138 days old and walking is not enough to keep this guy drained of energy. I hooked him up to wheels with my best leader Cooper. Less than a half-mile run but it was enough to get him drained. A good training run and this boy is a born runner. Sure, he looks around and gets distracted, but he is learning to be what he was meant to be. It will come together in time. He’s the progeny of two lead dogs in Maine. He shows great promise to continue that trait. I’ll take the pain now and reap the rewards later. That’s what it takes to have sled dogs you can be proud of. You put in the work first.
There is nothing that compares to being pulled down the road or on a sled by some of God’s most beautiful creatures. They are not forced, they love it as much as I do. Just being allowed to share in the glory of the run is a religious type experience. If you have the chance, go take a sled dog tour at some point in your life. It will change you. You will learn that Peta is all wrong about this activity.
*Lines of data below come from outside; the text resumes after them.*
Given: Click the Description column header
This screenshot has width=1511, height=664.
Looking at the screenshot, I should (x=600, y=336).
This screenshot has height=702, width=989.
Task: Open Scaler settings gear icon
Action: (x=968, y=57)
Just think about this. You are in the middle of Alaska and the only thing you have for transportation are your dogs. Are you going to beat them and force them to run? I can tell you that is not possible. If they don’t want to run they won’t. They run because of the love they feel for their musher. The bond they form together with us is for a lifetime. From birth to death, he gives them everything he can. And the dogs give back everything they can. Why? Because it’s a partnership forged years ago in ice and snow. That is the essence of the Dogs of Winter. Man and dogs, needed each other to survive. That bond still exists today in the heart and soul of every Northern breed. Humans are the ones who don’t understand them.